I cannot begin to tell you how grateful I was to be invited back to Barter Theater to review their brand new show, Wait Until Dark, the Tony Award-winning play by Frederick Knott that was adapted into the well-known film starring Audrey Hepburn, Alan Arkin, and Richard Crenna. I consider myself fortunate that I had not seen the film so that the story idea would be completely fresh to me.
Even before the play began, I was smitten with the colorful 1944 set, designed brilliantly by Derek Smith. I’m a sucker for period pieces set in the 1940s and 50s. Of course, the story itself was the perfect recipe for putting one in the mood for Halloween. Wait Until Dark is a thriller that takes place within your own mind as you try to figure out the complex mysteries of all the things taking place, reminiscent of my favorite Alfred Hitchcock films. The two-hour play flies by in no time at all as chills keep your spine frozen along with your gaze toward the stage.
If Tony Awards were given for local theater, Kim Morgan Dean would be a “Best Actress” winner hands-down. She stars as Susan Hendrix, a recently married woman who was blinded in a car accident. She meets her husband, Sam, played by Tyler Cramer, in the hospital where he was treated in the psychiatric ward for PTSD as a World War II photographer. Now, he spends his days away from home in the studio taking baby pictures and headshots for wannabe actresses. As a result, Susan is left home alone and must learn how to care for herself. She has the help of her teenage neighbor, Gloria, played by Libby Zabit.
Susan is completely unaware that three major criminals, one a corrupt cop played by Rick McVey, the second a former lieutenant turned traitor, played by Justin Tyler Lewis, and the third a psychopath criminal mastermind played by Andrew Hampton Livingston. The latter always seemed like such a nice and superbly talented guy, but his versatility is proven beyond measure when he reveals that he can play the meanest character imaginable. His dastardly plans, however, are only matched Susan’s brilliance and her uncanny ability to sense her surroundings despite being blind. This woman knows how to use her disability to survive and when things begin to look bad for her and her husband, Susan proves that she can be a champion under pressure.
This entire play was one of the most alluring I have ever seen at Barter Theater. The entire cast was at the top of their game in some of the best acting I have ever seen in any medium. In addition to a couple of regular favorites, Louis and Livingston, there were several new faces I have not yet seen or could not recall. Libby Zabit is a wonderful comic relief as the child from a broken home who just wants to be helpful. Rick McVey exudes his talent at a new level portraying the cop turned criminal, but looking not unlike a hard-boiled detective from the Raymond Chandler and Dashiell Hammett novels.

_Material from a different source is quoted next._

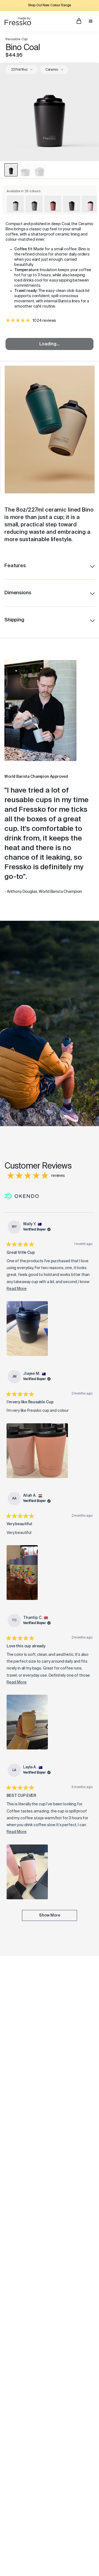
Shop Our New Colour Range (49, 5)
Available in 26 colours (24, 191)
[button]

Livingston is just an all-around bad dude, who seemingly cannot be outwitted or beaten by anyone. He is intimidated least of all by this young blind woman, but Dean as Susan is not about to go down without a fight. She is unquestionably the star of the show and portrays herself so well as a blind woman that, as she looks out into the audience, you would leave she’s actually blind.
I can relate to her character in many ways. As a newlywed who happened to be disabled, I often wondered in the beginning, just as Susan does throughout the play with her husband, when my wife was going to get tired of being married to a disabled person and find someone more physically suitable for her. I also could relate to her feeling inferior to everyone else.
“Sam is great at everything,” Susan says once in a line I especially appreciated. “He should be the blind one. He’d be great at it.”
However, just as mine did, Susan’s self-confidence improves when she is given no choice but to fight for herself. She soon realizes that all the lies she has fed herself about her inferiority are nonsense and she hones the skills she has to remove herself and her husband from the face of danger. While she knows that others have an inevitable physical advantage over her, she cannot allow them to win without at least giving them a run for their money as they have never encountered.
Wait Until Dark is a gripping play from start to finish. It is also filled with extremely clever dialogue, chilling twist and turns and is a terrific exercise of the mind with many lessons to be extracted from it. It is also one of the best times I have had in a very long time.
I had not been to Barter Theater since my wife and I took my mother to see Elf last Christmas. It has become a tradition of ours to see the Christmas play every year, but my mom, who travels in from SC, loves Halloween, and we try to get in to see a play then if it looks like our kind of spooky. This one sure did and we were not disappointed. Richard Rose, a class act in every sense of the word, was nice enough to invite us all. He and his entire staff are all terrific and I’m most grateful for their kindness and accommodations. While we cannot wait for the Christmas shows, we would see Wait Until Dark again and again if we had the opportunity. It’s one you don’t want to miss on its run through November 8th.
As you probably already know, Barter is also running way short on funds this year. Let us not forget that Bob Porterfield was born in Wythe County and is thus one of our own. He turned a small theatre into a global treasure by giving people entertainment regardless of financial ranking. We must return this favor to keep the crown jewel of Southwest Virginia alive for another 86 years and beyond.